Structural analysis of the cytokine-binding domains of gp130 (glycoprotein 130), interleukin-6 (IL-6) and the α-chain of the IL-6 receptor (IL-6Rα) indicated that this trimolecular complex dimerizes for signalling to occur. However, the membrane-proximal domains of gp130 were predicted to extend away from each other, rather than enter the membrane in close proximity as would be expected for signalling to occur. Skiniotis et al. visualized the conformation of the extracellular portion of gp130 (the cytokine-binding and membrane-proximal domains) complexed with IL-6 and IL-6Rα and observed that the gp130 molecules are bent such that the membrane-proximal domains interact close to the membrane. The authors suggest that this enables activation of intracellular signalling and that bending of the gp130 molecules might occur as a conformational transition when ligand binds.

Dendritic cells

Nectin-like protein 2 defines a subset of T-cell zone dendritic cells and is a ligand for class-I-restricted T-cell-associated molecule. Galibert, L. et al. J. Biol. Chem. 280, 21955–21964 2005)
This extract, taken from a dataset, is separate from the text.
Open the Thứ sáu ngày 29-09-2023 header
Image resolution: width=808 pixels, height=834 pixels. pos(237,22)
Galibert et al. set out to identify markers of dendritic cell (DC) subsets that are conserved across species. A single-chain antibody fragment (scFv) that specifically labels human BDCA3+ DCs was isolated using a whole-cell-panning phage-display approach. When expressed as an Fc fusion protein, this scFv also bound mouse splenic CD11c+CD11bCD8α+ DCs. The scFv target was shown to be nectin-like protein 2 (NECL2), and its ligand was identified as class-I-restricted T-cell-associated molecule (CRTAM), which is expressed by activated CD8+ T cells. CRTAM–NECL2 interactions induced increased expression of interleukin-22 mRNA by the activated CD8+ T cells, leading the authors to suggest that this conserved interaction probably contributes to DC–T-cell crosstalk.

Lymphocyte signalling

Cytokine-driven cell cycling is mediated through Cdc25A. Khaled, A. R. et al. J. Cell Biol. 31 May 2005 (10.1083/jcb. 2004 09099)
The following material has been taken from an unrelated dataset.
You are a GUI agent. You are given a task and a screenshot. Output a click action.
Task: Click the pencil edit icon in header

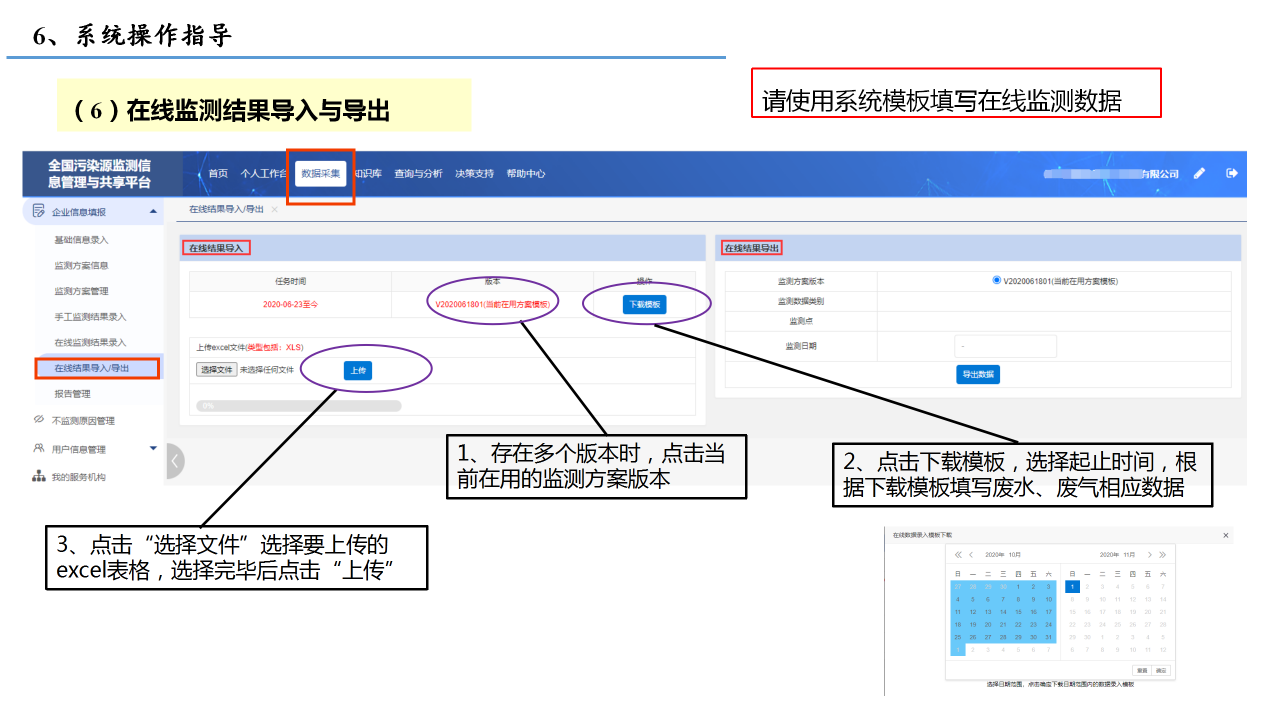click(1199, 173)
Lymphocytes are known to require cytokine-mediated signals, such as those provided by interleukin-7 (IL-7) or IL-3, for both survival and proliferation, but until now, little has been known about the cytokine-driven proliferation pathway. This study shows that cytokine signals are required to prevent p38 mitogen-activated protein kinase (MAPK)-mediated phosphorylation and degradation of the phosphatase CDC25A (cell-division cycle 25A). CDC25A, in turn, dephosphorylates cyclin-dependent kinases such as CDK2, which promotes association with cyclin E, phosphorylation of the cell-cycle inhibitor retinoblastoma-susceptibility protein and entry to the cell cycle. Cytokines, therefore, seem to protect lymphocytes from a stress response that involves activation of the stress kinase p38 MAPK by cytokine withdrawal.